Alan’s phone call to his parents was altogether more relaxed.
‘Hello, Mum. Glad you’re up and about again.’
‘Alan! Well, now I know you’re all right . . . You are all right, aren’t you, Alan?’
‘Never better, Mum. Busy, but I like that.’
‘But what are you doing, Alan?’
‘Something useful, Mum. Working real hard.’
‘But why, Alan? This is your holiday. School’s broken up now. You’ve just done your GCSEs, and you deserve a break.’
‘A break is what I’m getting, Mum – a clean break . . . I felt knocked for six, Mum – by you know what. I feel better if I keep busy. Don’t worry, Mum. And tell Dad not to as well. I’ll keep in touch. ‘Bye, Mum.’
His mother and father had discussed what to do if he rang again, and the moment she had put the phone down she took it up again and rang the call return facility on 1471 to find out the number he had rung home from.
CHAPTER 4
Face to Face
When she had been told the number Alan had rung her from, Mrs Coughlan got straight on to Charlie Peace at police headquarters. Her mind was now comparatively at rest: she thought she knew that Alan was safe and well, but she did very much want to know where he was, and what he was doing. She was in many ways an old-fashioned mother: the idea
that Alan had some rights to privacy and independence at sixteen would have seemed to her quite silly. When she had given Charlie the number he said he’d get back to her, then went straight down to Records to see what he could find out about the person and place behind the number.
‘It’s a domestic property, 24 Portland Terrace,’ said the sergeant in charge, a young, enthusiastic snapper-up of unconsidered trifles. ‘We had some complaints back in April, when it had recently changed hands. Now owned by a Benjamin Marchant. The complaints, by the way, seemed to be orchestrated – two neighbours ringing on successive days and talking about drugs. We sent a man round, but there didn’t seem to be anything in it. Lots of young people, but no signs of drugs on the premises.’
‘Young people?’ queried Charlie. ‘Do you mean he’s running some kind of lodging house for DSS cases?’
The Records sergeant shook his head.
‘No, that didn’t seem to be it. No money changed hands. The man who went round said that this Marchant was setting up some kind of unofficial refuge for young homeless people.’
‘Unofficial? So no connection with Shelter, the Sally Army, or people like that?’

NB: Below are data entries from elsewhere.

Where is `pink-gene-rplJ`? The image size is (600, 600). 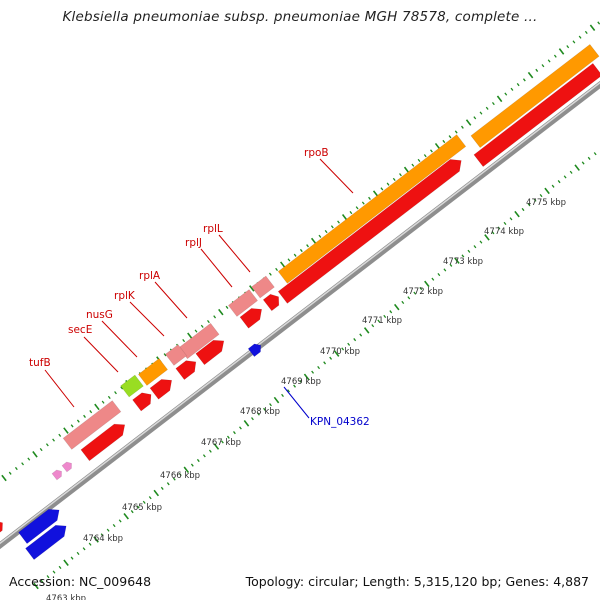 pink-gene-rplJ is located at coordinates (243, 303).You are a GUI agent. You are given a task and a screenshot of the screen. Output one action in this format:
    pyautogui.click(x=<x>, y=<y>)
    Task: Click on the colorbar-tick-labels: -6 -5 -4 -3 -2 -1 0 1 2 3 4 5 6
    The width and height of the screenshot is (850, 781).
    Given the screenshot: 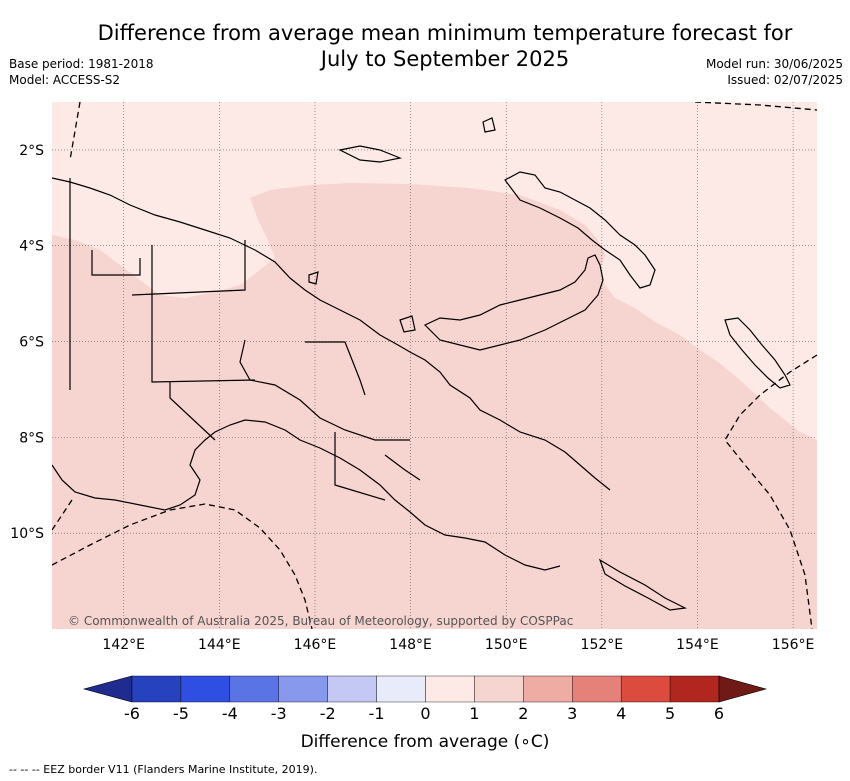 What is the action you would take?
    pyautogui.click(x=424, y=714)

‘No. Completely unofficial. They just call it the Centre, and rely on word of mouth to get it known. It was just beginning then, but the PC said that Marchant was aiming to provide short-term stays for young people on the streets.’
‘I must say I wasn’t expecting my two to be on the streets. If they have been, they’ve found a roof over their heads pretty sharpish. Any more complaints?’
‘Another ten days ago, but very vague. “Terrible-looking young people with dyed hair and rings in their noses” – that kind of thing. We didn’t follow it up.’
‘Anything on this Benjamin Marchant?’
‘Nothing you could call a record. Maintenance order served on somebody of that name in 1982 . . . Done a flit. Could be a different bloke. That’s it.’
‘Not very much. I don’t feel I’m really getting the picture. Anyway, I’ll have to go and talk to my two. I think the boy might be persuaded to go home. I’m not sure about the girl, and she’s the younger, and in more danger. Assuming they’re together, the boy could probably be more useful as protection for her if he stays put.’